Material for the task |
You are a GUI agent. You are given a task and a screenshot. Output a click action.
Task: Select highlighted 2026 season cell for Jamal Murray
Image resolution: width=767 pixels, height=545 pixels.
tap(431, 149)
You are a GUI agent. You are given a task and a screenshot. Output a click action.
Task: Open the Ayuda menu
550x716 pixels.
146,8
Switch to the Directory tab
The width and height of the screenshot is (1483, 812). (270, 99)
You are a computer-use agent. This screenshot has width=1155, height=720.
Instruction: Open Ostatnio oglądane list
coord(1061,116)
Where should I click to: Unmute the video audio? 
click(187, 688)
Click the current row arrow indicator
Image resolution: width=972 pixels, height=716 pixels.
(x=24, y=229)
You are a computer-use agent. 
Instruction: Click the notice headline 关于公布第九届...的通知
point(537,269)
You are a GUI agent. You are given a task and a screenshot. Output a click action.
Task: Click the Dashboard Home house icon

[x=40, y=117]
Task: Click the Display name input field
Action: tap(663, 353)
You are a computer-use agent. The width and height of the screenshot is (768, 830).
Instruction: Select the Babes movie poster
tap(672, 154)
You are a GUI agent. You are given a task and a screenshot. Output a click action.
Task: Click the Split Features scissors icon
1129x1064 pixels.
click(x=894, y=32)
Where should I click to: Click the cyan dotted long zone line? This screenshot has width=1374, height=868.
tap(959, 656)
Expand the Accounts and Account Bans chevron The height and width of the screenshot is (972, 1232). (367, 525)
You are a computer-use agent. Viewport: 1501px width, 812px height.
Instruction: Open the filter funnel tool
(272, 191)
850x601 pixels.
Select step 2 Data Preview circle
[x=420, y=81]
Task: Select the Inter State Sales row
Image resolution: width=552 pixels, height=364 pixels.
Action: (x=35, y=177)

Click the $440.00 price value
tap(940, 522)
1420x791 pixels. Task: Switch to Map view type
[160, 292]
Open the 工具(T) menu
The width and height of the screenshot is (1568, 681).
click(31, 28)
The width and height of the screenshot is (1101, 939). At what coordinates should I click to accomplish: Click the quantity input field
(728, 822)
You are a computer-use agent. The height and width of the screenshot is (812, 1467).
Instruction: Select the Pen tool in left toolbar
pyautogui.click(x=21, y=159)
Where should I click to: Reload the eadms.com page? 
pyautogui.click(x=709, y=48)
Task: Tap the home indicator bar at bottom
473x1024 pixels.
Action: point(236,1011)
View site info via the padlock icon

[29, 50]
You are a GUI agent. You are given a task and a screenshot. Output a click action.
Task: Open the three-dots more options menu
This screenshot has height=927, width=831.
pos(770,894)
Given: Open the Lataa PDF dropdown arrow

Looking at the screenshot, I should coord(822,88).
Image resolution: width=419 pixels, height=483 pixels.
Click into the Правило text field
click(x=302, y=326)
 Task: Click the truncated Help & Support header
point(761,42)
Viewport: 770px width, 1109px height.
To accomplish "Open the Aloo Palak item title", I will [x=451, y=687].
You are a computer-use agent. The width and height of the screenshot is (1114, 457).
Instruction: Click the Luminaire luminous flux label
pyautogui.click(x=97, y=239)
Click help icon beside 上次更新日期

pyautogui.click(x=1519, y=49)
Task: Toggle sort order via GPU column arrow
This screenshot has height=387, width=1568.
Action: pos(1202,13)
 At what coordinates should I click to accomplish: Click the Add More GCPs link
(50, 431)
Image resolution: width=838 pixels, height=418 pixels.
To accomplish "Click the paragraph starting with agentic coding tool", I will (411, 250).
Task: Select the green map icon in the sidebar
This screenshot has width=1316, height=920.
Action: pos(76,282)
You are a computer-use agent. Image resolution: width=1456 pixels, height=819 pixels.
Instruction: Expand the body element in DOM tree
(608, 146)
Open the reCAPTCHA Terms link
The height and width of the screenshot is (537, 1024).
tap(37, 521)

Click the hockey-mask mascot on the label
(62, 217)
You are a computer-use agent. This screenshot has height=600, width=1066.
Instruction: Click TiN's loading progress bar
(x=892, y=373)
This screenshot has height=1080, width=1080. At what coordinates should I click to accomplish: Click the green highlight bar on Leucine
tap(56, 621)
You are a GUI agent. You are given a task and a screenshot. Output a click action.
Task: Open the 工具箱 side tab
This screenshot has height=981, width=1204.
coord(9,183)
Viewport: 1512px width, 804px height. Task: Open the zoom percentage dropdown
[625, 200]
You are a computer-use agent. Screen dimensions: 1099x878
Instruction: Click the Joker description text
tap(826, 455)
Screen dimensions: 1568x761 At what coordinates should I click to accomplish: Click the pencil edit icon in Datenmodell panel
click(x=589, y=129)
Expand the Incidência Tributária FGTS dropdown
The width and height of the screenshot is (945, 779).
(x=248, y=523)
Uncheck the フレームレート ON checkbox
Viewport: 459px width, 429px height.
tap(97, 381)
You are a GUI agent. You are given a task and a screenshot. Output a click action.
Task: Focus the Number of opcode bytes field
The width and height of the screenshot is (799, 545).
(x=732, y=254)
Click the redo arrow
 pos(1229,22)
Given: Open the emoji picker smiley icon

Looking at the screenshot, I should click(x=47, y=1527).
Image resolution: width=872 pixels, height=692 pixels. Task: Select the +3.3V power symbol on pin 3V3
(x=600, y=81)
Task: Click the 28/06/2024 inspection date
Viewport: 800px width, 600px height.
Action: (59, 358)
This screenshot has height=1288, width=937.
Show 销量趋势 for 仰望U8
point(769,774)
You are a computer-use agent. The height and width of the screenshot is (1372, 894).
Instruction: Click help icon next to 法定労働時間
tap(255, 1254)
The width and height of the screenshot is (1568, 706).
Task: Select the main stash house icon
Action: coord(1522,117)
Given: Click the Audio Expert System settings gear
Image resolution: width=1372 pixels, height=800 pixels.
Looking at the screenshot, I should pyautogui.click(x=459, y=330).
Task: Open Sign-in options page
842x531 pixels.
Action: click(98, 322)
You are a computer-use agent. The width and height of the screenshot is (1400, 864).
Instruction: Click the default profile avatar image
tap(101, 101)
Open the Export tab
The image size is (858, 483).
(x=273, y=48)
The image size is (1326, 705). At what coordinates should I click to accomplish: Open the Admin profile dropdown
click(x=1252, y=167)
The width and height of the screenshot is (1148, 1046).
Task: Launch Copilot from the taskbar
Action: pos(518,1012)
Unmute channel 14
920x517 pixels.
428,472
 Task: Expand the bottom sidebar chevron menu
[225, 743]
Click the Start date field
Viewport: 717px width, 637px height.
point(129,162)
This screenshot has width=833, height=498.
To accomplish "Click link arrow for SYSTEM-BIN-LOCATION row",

Problem details | Reproduce all entries. Keep them exact.

Expected answer |
You are a GUI agent. You are given a task and a screenshot. Output a click action.
Task: Select highlighted 2026 season cell for Jamal Murray
Image resolution: width=767 pixels, height=545 pixels.
tap(431, 149)
You are a GUI agent. You are given a task and a screenshot. Output a click action.
Task: Open the Ayuda menu
550x716 pixels.
146,8
Switch to the Directory tab
The width and height of the screenshot is (1483, 812). (270, 99)
You are a computer-use agent. This screenshot has width=1155, height=720.
Instruction: Open Ostatnio oglądane list
coord(1061,116)
Where should I click to: Unmute the video audio? 
click(187, 688)
Click the current row arrow indicator
Image resolution: width=972 pixels, height=716 pixels.
(x=24, y=229)
You are a computer-use agent. 
Instruction: Click the notice headline 关于公布第九届...的通知
point(537,269)
You are a GUI agent. You are given a task and a screenshot. Output a click action.
Task: Click the Dashboard Home house icon

[x=40, y=117]
Task: Click the Display name input field
Action: tap(663, 353)
You are a computer-use agent. The width and height of the screenshot is (768, 830).
Instruction: Select the Babes movie poster
tap(672, 154)
You are a GUI agent. You are given a task and a screenshot. Output a click action.
Task: Click the Split Features scissors icon
1129x1064 pixels.
click(x=894, y=32)
Where should I click to: Click the cyan dotted long zone line? This screenshot has width=1374, height=868.
tap(959, 656)
Expand the Accounts and Account Bans chevron The height and width of the screenshot is (972, 1232). (367, 525)
You are a computer-use agent. Viewport: 1501px width, 812px height.
Instruction: Open the filter funnel tool
(272, 191)
850x601 pixels.
Select step 2 Data Preview circle
[x=420, y=81]
Task: Select the Inter State Sales row
Image resolution: width=552 pixels, height=364 pixels.
Action: (x=35, y=177)

Click the $440.00 price value
tap(940, 522)
1420x791 pixels. Task: Switch to Map view type
[160, 292]
Open the 工具(T) menu
The width and height of the screenshot is (1568, 681).
click(31, 28)
The width and height of the screenshot is (1101, 939). At what coordinates should I click to accomplish: Click the quantity input field
(728, 822)
You are a computer-use agent. The height and width of the screenshot is (812, 1467).
Instruction: Select the Pen tool in left toolbar
pyautogui.click(x=21, y=159)
Where should I click to: Reload the eadms.com page? 
pyautogui.click(x=709, y=48)
Task: Tap the home indicator bar at bottom
473x1024 pixels.
Action: point(236,1011)
View site info via the padlock icon

[29, 50]
You are a GUI agent. You are given a task and a screenshot. Output a click action.
Task: Open the three-dots more options menu
This screenshot has height=927, width=831.
pos(770,894)
Given: Open the Lataa PDF dropdown arrow

Looking at the screenshot, I should coord(822,88).
Image resolution: width=419 pixels, height=483 pixels.
Click into the Правило text field
click(x=302, y=326)
 Task: Click the truncated Help & Support header
point(761,42)
Viewport: 770px width, 1109px height.
To accomplish "Open the Aloo Palak item title", I will [x=451, y=687].
You are a computer-use agent. The width and height of the screenshot is (1114, 457).
Instruction: Click the Luminaire luminous flux label
pyautogui.click(x=97, y=239)
Click help icon beside 上次更新日期

pyautogui.click(x=1519, y=49)
Task: Toggle sort order via GPU column arrow
This screenshot has height=387, width=1568.
Action: pos(1202,13)
 At what coordinates should I click to accomplish: Click the Add More GCPs link
(50, 431)
Image resolution: width=838 pixels, height=418 pixels.
To accomplish "Click the paragraph starting with agentic coding tool", I will (411, 250).
Task: Select the green map icon in the sidebar
This screenshot has width=1316, height=920.
Action: pos(76,282)
You are a computer-use agent. Image resolution: width=1456 pixels, height=819 pixels.
Instruction: Expand the body element in DOM tree
(608, 146)
Open the reCAPTCHA Terms link
The height and width of the screenshot is (537, 1024).
tap(37, 521)

Click the hockey-mask mascot on the label
(62, 217)
You are a computer-use agent. This screenshot has height=600, width=1066.
Instruction: Click TiN's loading progress bar
(x=892, y=373)
This screenshot has height=1080, width=1080. At what coordinates should I click to accomplish: Click the green highlight bar on Leucine
tap(56, 621)
You are a GUI agent. You are given a task and a screenshot. Output a click action.
Task: Open the 工具箱 side tab
This screenshot has height=981, width=1204.
coord(9,183)
Viewport: 1512px width, 804px height. Task: Open the zoom percentage dropdown
[625, 200]
You are a computer-use agent. Screen dimensions: 1099x878
Instruction: Click the Joker description text
tap(826, 455)
Screen dimensions: 1568x761 At what coordinates should I click to accomplish: Click the pencil edit icon in Datenmodell panel
click(x=589, y=129)
Expand the Incidência Tributária FGTS dropdown
The width and height of the screenshot is (945, 779).
(x=248, y=523)
Uncheck the フレームレート ON checkbox
Viewport: 459px width, 429px height.
tap(97, 381)
You are a GUI agent. You are given a task and a screenshot. Output a click action.
Task: Focus the Number of opcode bytes field
The width and height of the screenshot is (799, 545).
(x=732, y=254)
Click the redo arrow
 pos(1229,22)
Given: Open the emoji picker smiley icon

Looking at the screenshot, I should click(x=47, y=1527).
Image resolution: width=872 pixels, height=692 pixels. Task: Select the +3.3V power symbol on pin 3V3
(x=600, y=81)
Task: Click the 28/06/2024 inspection date
Viewport: 800px width, 600px height.
Action: (59, 358)
This screenshot has height=1288, width=937.
Show 销量趋势 for 仰望U8
point(769,774)
You are a computer-use agent. The height and width of the screenshot is (1372, 894).
Instruction: Click help icon next to 法定労働時間
tap(255, 1254)
The width and height of the screenshot is (1568, 706).
Task: Select the main stash house icon
Action: coord(1522,117)
Given: Click the Audio Expert System settings gear
Image resolution: width=1372 pixels, height=800 pixels.
Looking at the screenshot, I should pyautogui.click(x=459, y=330).
Task: Open Sign-in options page
842x531 pixels.
Action: click(98, 322)
You are a computer-use agent. The width and height of the screenshot is (1400, 864).
Instruction: Click the default profile avatar image
tap(101, 101)
Open the Export tab
The image size is (858, 483).
(x=273, y=48)
The image size is (1326, 705). At what coordinates should I click to accomplish: Open the Admin profile dropdown
click(x=1252, y=167)
The width and height of the screenshot is (1148, 1046).
Task: Launch Copilot from the taskbar
Action: pos(518,1012)
Unmute channel 14
920x517 pixels.
428,472
 Task: Expand the bottom sidebar chevron menu
[225, 743]
Click the Start date field
Viewport: 717px width, 637px height.
point(129,162)
This screenshot has width=833, height=498.
To accomplish "Click link arrow for SYSTEM-BIN-LOCATION row",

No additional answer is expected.